▶ **PROBLEM REQUIREMENTS**
Could you please write out the data shown below, exactly and in full?

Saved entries
****
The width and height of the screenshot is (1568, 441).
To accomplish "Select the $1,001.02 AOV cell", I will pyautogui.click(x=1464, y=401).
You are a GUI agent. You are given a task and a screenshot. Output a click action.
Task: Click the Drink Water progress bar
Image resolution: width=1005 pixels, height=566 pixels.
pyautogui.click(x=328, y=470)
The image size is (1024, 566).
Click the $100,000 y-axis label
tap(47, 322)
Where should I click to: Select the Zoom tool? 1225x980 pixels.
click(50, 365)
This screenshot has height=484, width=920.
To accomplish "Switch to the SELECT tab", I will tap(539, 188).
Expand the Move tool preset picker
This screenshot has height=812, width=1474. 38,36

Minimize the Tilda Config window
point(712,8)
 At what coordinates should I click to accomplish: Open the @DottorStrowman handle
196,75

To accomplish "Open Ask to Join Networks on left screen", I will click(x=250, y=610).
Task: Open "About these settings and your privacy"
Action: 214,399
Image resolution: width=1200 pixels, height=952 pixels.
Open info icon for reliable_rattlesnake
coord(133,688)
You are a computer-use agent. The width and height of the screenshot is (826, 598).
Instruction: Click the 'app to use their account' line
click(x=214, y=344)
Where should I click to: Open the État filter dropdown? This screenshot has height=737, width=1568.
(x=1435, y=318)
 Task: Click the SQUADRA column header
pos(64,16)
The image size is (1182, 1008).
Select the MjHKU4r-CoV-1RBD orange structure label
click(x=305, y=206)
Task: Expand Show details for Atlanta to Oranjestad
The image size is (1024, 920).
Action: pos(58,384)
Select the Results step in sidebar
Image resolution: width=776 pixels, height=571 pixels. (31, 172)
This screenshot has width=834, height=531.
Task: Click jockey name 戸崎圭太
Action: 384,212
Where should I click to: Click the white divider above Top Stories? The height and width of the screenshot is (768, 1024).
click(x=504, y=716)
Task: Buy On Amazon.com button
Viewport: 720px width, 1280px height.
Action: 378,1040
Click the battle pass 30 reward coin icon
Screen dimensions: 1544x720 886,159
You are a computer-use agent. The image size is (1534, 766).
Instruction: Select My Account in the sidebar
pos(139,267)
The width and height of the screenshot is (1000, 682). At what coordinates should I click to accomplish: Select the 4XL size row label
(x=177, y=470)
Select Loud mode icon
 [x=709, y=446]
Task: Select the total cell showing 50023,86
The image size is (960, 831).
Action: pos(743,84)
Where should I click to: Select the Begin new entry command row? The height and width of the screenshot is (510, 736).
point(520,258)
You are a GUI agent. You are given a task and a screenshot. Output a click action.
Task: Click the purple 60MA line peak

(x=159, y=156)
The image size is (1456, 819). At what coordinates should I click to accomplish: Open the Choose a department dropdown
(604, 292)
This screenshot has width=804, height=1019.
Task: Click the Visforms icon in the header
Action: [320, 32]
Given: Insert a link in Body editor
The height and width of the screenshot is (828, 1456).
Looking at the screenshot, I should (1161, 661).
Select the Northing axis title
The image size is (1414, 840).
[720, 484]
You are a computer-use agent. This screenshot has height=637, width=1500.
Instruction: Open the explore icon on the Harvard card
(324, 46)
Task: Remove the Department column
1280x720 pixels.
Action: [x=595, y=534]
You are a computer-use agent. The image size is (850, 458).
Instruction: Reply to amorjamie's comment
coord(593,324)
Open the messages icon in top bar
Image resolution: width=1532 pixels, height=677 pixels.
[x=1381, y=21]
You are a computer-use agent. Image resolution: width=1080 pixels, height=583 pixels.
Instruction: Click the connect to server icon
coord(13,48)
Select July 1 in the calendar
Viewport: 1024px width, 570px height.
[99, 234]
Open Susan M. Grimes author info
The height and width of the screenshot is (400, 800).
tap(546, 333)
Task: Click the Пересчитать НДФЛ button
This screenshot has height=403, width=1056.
****
▶ **RESULT**
The width and height of the screenshot is (1568, 441).
To accomplish "Select the $1,001.02 AOV cell", I will pyautogui.click(x=1464, y=401).
You are a GUI agent. You are given a task and a screenshot. Output a click action.
Task: Click the Drink Water progress bar
Image resolution: width=1005 pixels, height=566 pixels.
pyautogui.click(x=328, y=470)
The image size is (1024, 566).
Click the $100,000 y-axis label
tap(47, 322)
Where should I click to: Select the Zoom tool? 1225x980 pixels.
click(50, 365)
This screenshot has height=484, width=920.
To accomplish "Switch to the SELECT tab", I will tap(539, 188).
Expand the Move tool preset picker
This screenshot has height=812, width=1474. 38,36

Minimize the Tilda Config window
point(712,8)
 At what coordinates should I click to accomplish: Open the @DottorStrowman handle
196,75

To accomplish "Open Ask to Join Networks on left screen", I will click(x=250, y=610).
Task: Open "About these settings and your privacy"
Action: 214,399
Image resolution: width=1200 pixels, height=952 pixels.
Open info icon for reliable_rattlesnake
coord(133,688)
You are a computer-use agent. The width and height of the screenshot is (826, 598).
Instruction: Click the 'app to use their account' line
click(x=214, y=344)
Where should I click to: Open the État filter dropdown? This screenshot has height=737, width=1568.
(x=1435, y=318)
 Task: Click the SQUADRA column header
pos(64,16)
The image size is (1182, 1008).
Select the MjHKU4r-CoV-1RBD orange structure label
click(x=305, y=206)
Task: Expand Show details for Atlanta to Oranjestad
The image size is (1024, 920).
Action: pos(58,384)
Select the Results step in sidebar
Image resolution: width=776 pixels, height=571 pixels. (31, 172)
This screenshot has width=834, height=531.
Task: Click jockey name 戸崎圭太
Action: 384,212
Where should I click to: Click the white divider above Top Stories? The height and width of the screenshot is (768, 1024).
click(x=504, y=716)
Task: Buy On Amazon.com button
Viewport: 720px width, 1280px height.
Action: 378,1040
Click the battle pass 30 reward coin icon
Screen dimensions: 1544x720 886,159
You are a computer-use agent. The image size is (1534, 766).
Instruction: Select My Account in the sidebar
pos(139,267)
The width and height of the screenshot is (1000, 682). At what coordinates should I click to accomplish: Select the 4XL size row label
(x=177, y=470)
Select Loud mode icon
 [x=709, y=446]
Task: Select the total cell showing 50023,86
The image size is (960, 831).
Action: pos(743,84)
Where should I click to: Select the Begin new entry command row? The height and width of the screenshot is (510, 736).
point(520,258)
You are a GUI agent. You are given a task and a screenshot. Output a click action.
Task: Click the purple 60MA line peak

(x=159, y=156)
The image size is (1456, 819). At what coordinates should I click to accomplish: Open the Choose a department dropdown
(604, 292)
This screenshot has width=804, height=1019.
Task: Click the Visforms icon in the header
Action: [320, 32]
Given: Insert a link in Body editor
The height and width of the screenshot is (828, 1456).
Looking at the screenshot, I should (1161, 661).
Select the Northing axis title
The image size is (1414, 840).
[720, 484]
You are a computer-use agent. This screenshot has height=637, width=1500.
Instruction: Open the explore icon on the Harvard card
(324, 46)
Task: Remove the Department column
1280x720 pixels.
Action: [x=595, y=534]
You are a computer-use agent. The image size is (850, 458).
Instruction: Reply to amorjamie's comment
coord(593,324)
Open the messages icon in top bar
Image resolution: width=1532 pixels, height=677 pixels.
[x=1381, y=21]
You are a computer-use agent. Image resolution: width=1080 pixels, height=583 pixels.
Instruction: Click the connect to server icon
coord(13,48)
Select July 1 in the calendar
Viewport: 1024px width, 570px height.
[99, 234]
Open Susan M. Grimes author info
The height and width of the screenshot is (400, 800).
tap(546, 333)
Task: Click the Пересчитать НДФЛ button
This screenshot has height=403, width=1056.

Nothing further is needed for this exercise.